问题在于基类和派生类都包含具有相同名称的字段：first_path。这将导致派生类具有其自己的不同字段，该字段将使用其名称覆盖基类中的字段。这样的错误可能导致严重的混乱。

为了更好地理解我的意思，我建议从我们的文档中考虑一个简短的综合示例。假设我们有以下代码：

class U {
public:
  int x;
};

class V : public U {
public:
  int x;  // <= V703 here
  int z;
};

在此，名称x在派生类中被覆盖。现在的问题是：以下代码将输出什么值？

int main() {
  V vClass;
  vClass.x = 1;
  U *uClassPtr = &vClass;
  std::cout << uClassPtr->x << std::endl;
  ....
}

如果您认为将输出未定义的值，那么您是对的。在此示例中，该单元将被写入派生类的字段，但是将从基类的字段进行读取，而基类在输出时仍未定义。

在类层次结构中重叠名称是一个潜在的错误，应避免:)

警告4

V1004在对nullptr进行验证之后，不安全地使用了“ aiter”指针。检查行：107、119。visit.h 119

template <....>
void Visit(....)
{
  ....
  // Deletes arc iterator if done.
  auto *aiter = arc_iterator[state];
  if ((aiter && aiter->Done()) || !visit) {
    Destroy(aiter, &aiter_pool);
    arc_iterator[state] = nullptr;
    state_status[state] |= kArcIterDone;
  }
  // Dequeues state and marks black if done.
  if (state_status[state] & kArcIterDone) {
    queue->Dequeue();
    visitor->FinishState(state);
    state_status[state] = kBlackState;
    continue;
  }
  const auto &arc = aiter->Value();       // <=
  ....
}

在检查过nullptr之后使用aiter 指针。分析器做出一个假设：如果检查指针是否为nullptr，则在检查期间它可以具有这样的值。在这种情况下，让我们看看如果aiter真正等于零，将会发生什么。首先，将在' if（（aiter && aiter-> Done（））||！Visit） '语句中检查此指针。这个条件将是错误的，如果if，那么我们将不会进入此分支。然后，根据所有经典错误的规范，将取消引用空指针：' aiter-> Value（）;

'。这种取消引用导致未定义的行为。

警告5

以下示例一次包含两个错误：

V595在针对nullptr进行验证之前，已使用“ istrm”指针。检查行：60，61。mapping-file.cc 60
V595在针对nullptr进行验证之前，已使用“ istrm”指针。检查行：39，61。
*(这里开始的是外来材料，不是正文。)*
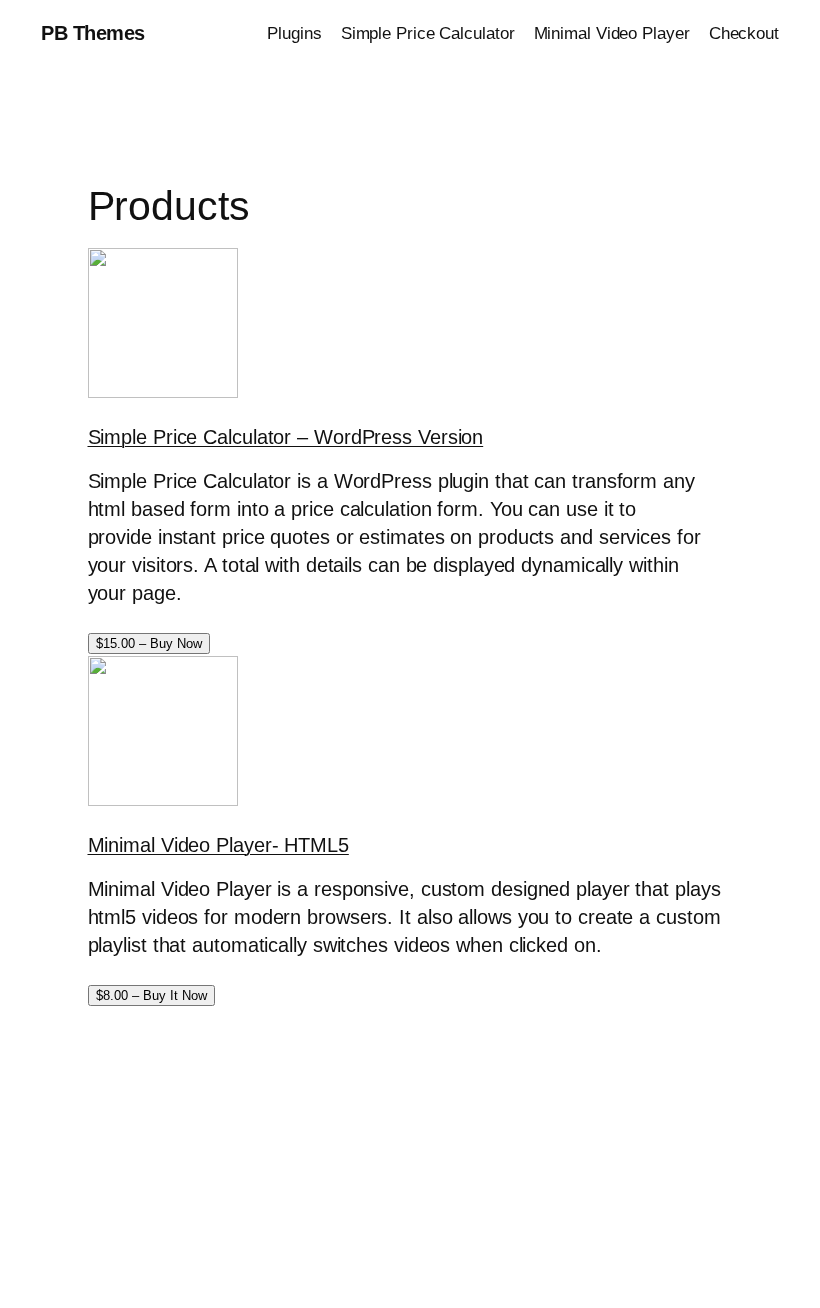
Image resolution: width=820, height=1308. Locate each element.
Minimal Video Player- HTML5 (218, 845)
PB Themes (93, 33)
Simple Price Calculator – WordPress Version (286, 437)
mapping-file.cc 39

MappedFile *MappedFile::Map(std::istream *istrm, bool memorymap,
                            const string &source, size_t size) {
  const auto spos = istrm->tellg();        // <=
  ....
  istrm->seekg(pos + size, std::ios::beg); // <=
  if (istrm) {                             // <=
    VLOG(1) << "mmap'ed region of " << size
            << " at offset " << pos
            << " from " << source
            << " to addr " << map;
  return mmf.release();
  }
  ....
}

在此找到的错误比上一个示例的错误更清楚。首先取消引用istrm指针（两次），然后再进行零检查和错误记录。这清楚地表明：如果null指针以istrm的形式出现在此函数中，则将发生未定义的行为（或更可能是程序崩溃），而无需进行任何日志记录。疾病...像这样的错误不容忽视。

警告6

V730并非类的所有成员都在构造函数中初始化。考虑检查：stones_writing_。ersatz_progress.cc 14

ErsatzProgress::ErsatzProgress()
  : current_(0)
  , next_(std::numeric_limits<uint64_t>::max())
  , complete_(next_)
  , out_(NULL)
{}

分析器警告我们，构造函数不会初始化ErzatzProgress结构的所有字段。让我们将此构造函数与该结构中的字段列表进行比较：

class ErsatzProgress {
  ....
private:
    void Milestone();

    uint64_t current_, next_, complete_;
    unsigned char stones_written_;
    std::ostream *out_;
};

确实，您可以看到该构造函数初始化了除stones_writing_之外的所有字段。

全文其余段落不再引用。